### Problem description
Check each line of the material for the string "height", and copy the lines that have it.
---------- Data under study ----------
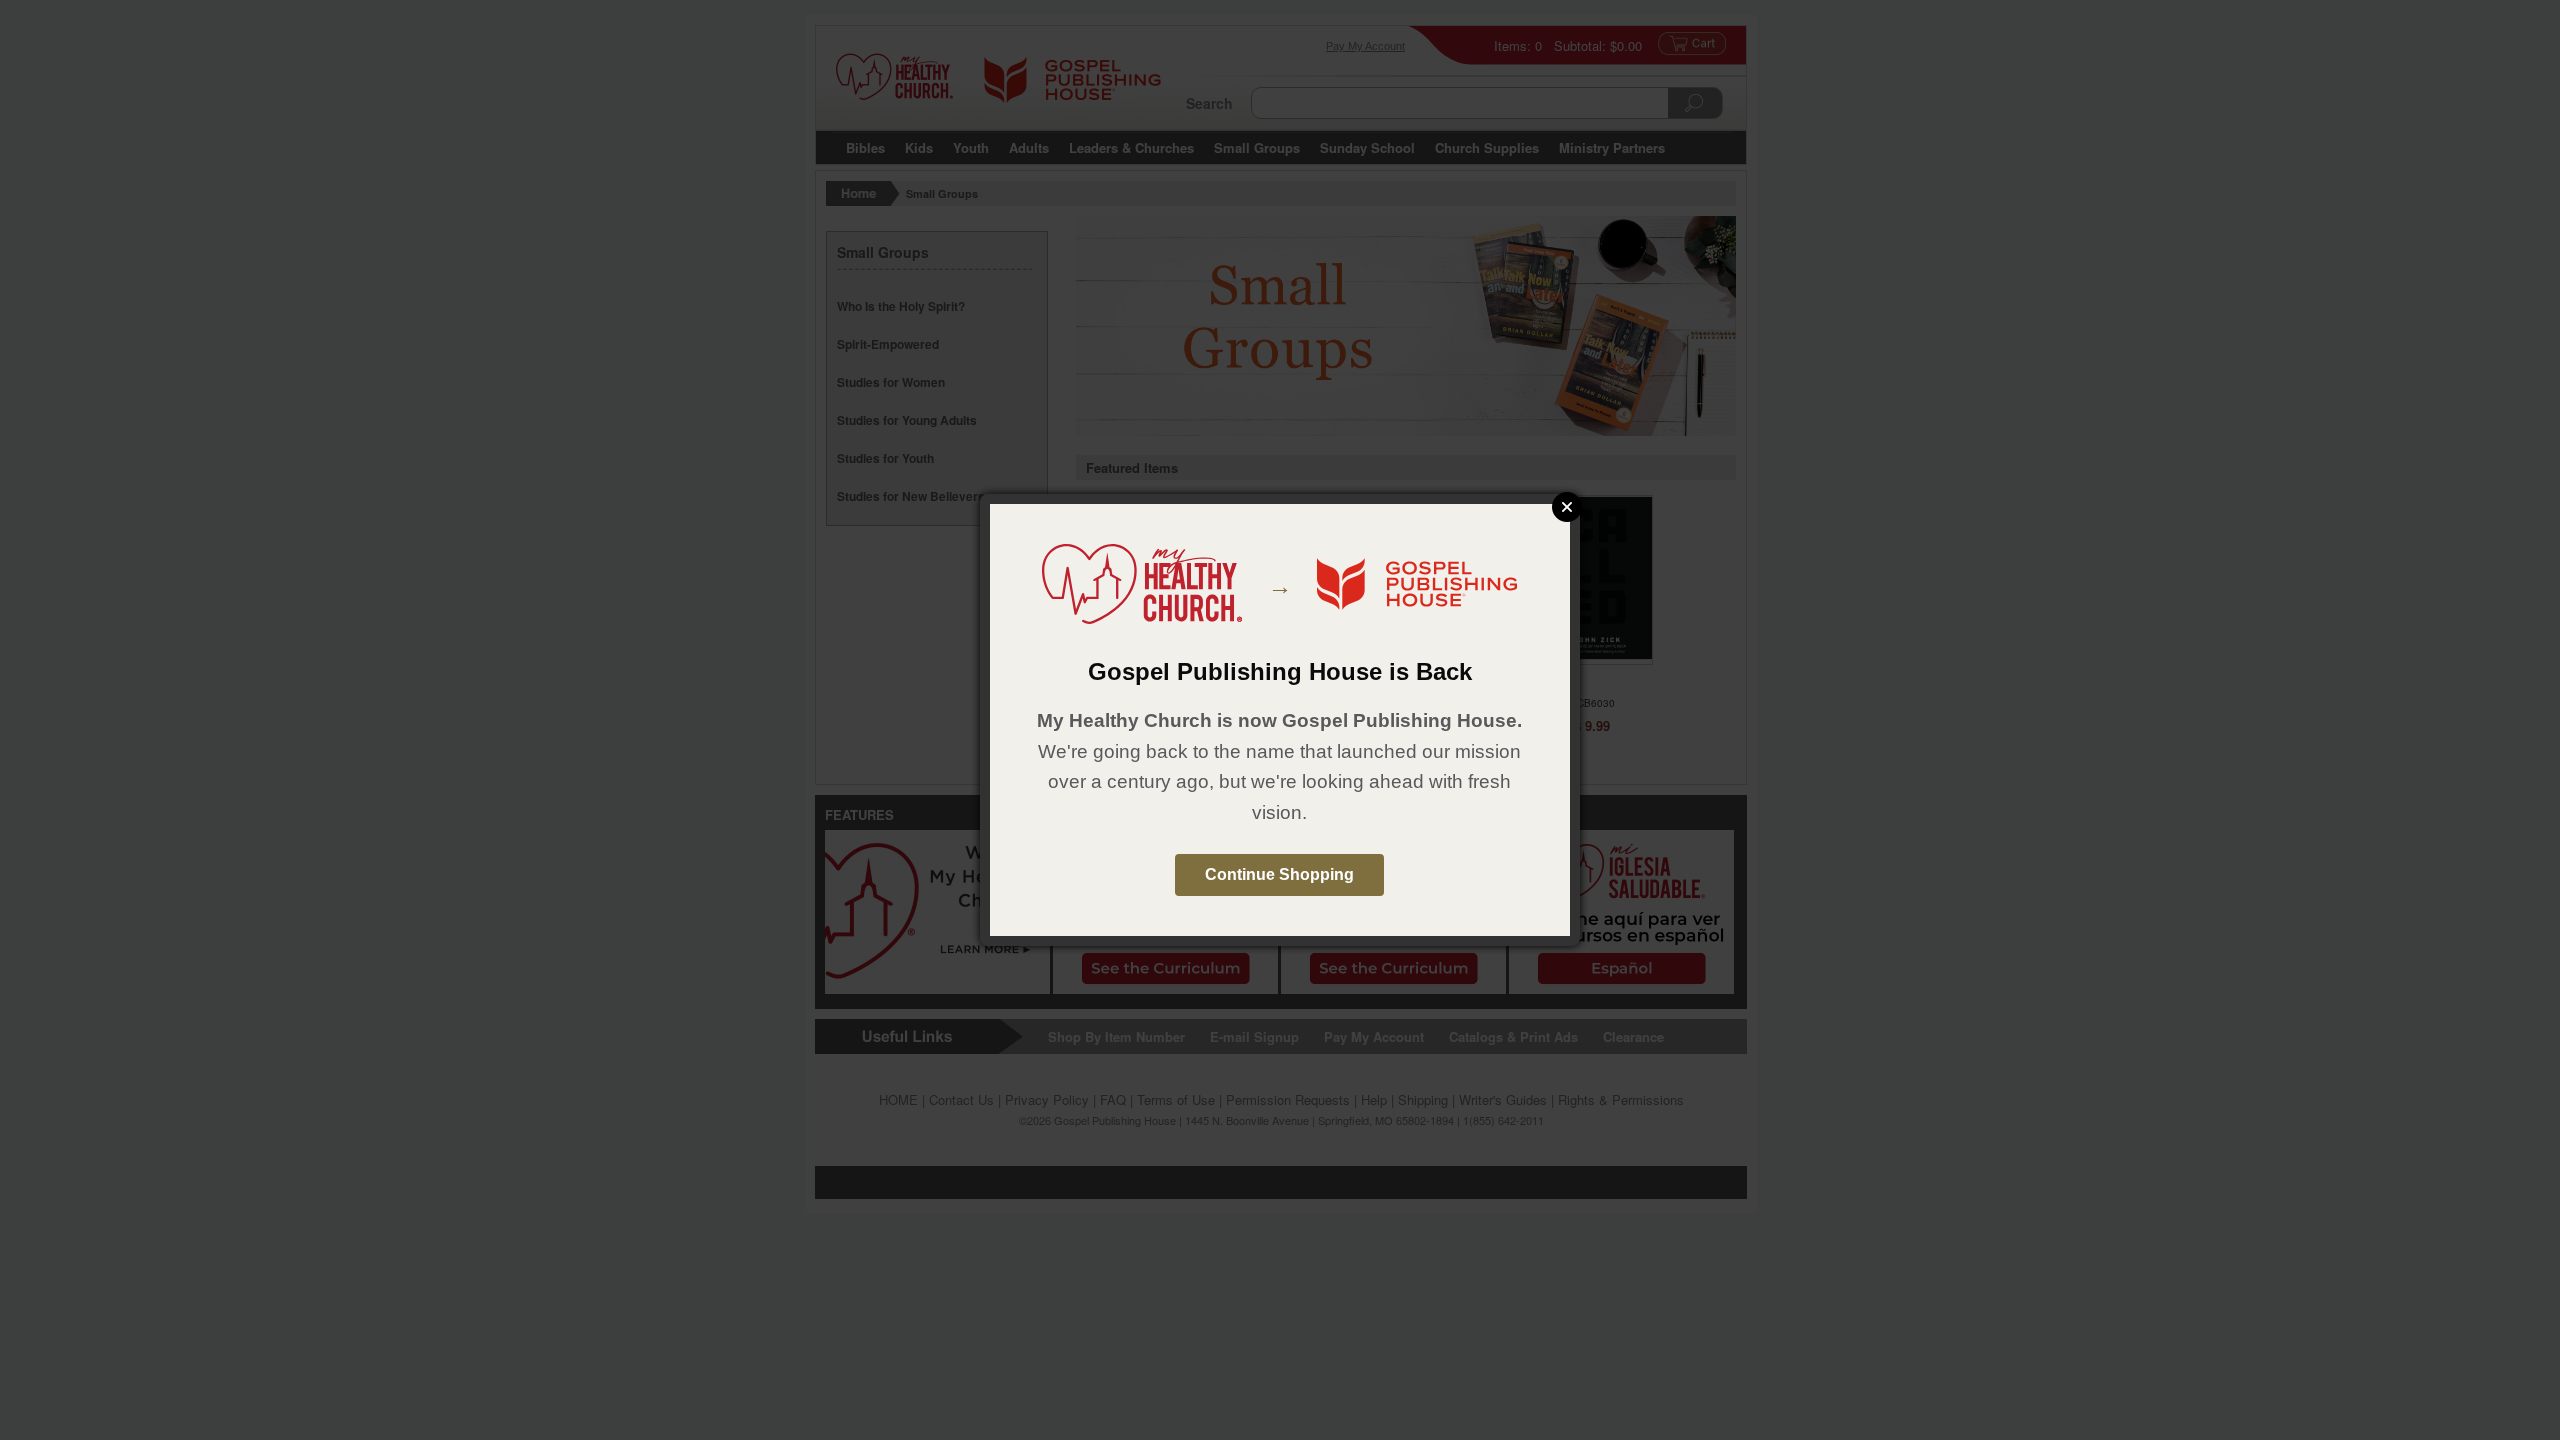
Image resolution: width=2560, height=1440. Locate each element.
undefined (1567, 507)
----------
---------- Data under study ----------
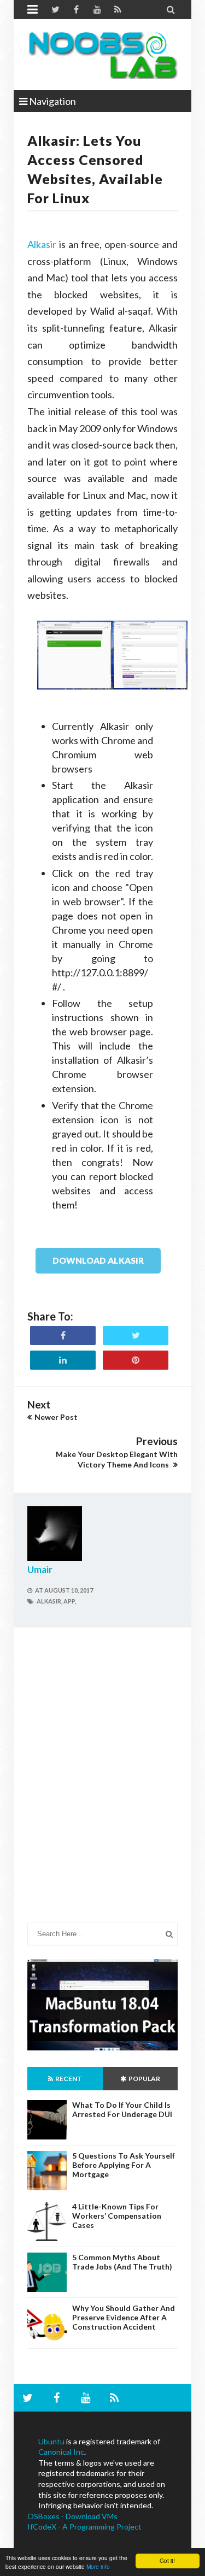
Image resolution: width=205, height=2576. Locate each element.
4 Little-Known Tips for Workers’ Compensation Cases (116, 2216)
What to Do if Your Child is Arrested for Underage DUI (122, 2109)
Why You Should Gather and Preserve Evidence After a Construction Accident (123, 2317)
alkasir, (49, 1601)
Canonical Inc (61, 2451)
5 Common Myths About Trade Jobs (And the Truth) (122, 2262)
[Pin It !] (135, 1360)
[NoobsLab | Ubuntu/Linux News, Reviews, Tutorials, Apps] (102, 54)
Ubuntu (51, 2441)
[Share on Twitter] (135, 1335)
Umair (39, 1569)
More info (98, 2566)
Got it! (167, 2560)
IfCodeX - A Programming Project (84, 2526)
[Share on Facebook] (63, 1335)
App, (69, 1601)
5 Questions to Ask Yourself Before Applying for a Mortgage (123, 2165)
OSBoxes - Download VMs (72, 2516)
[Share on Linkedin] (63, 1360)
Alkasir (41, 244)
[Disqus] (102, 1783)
----------
### Solution to this task
Image resolution: width=2560, height=1440. Locate each element.
Image resolution: width=205, height=2576. Locate each element.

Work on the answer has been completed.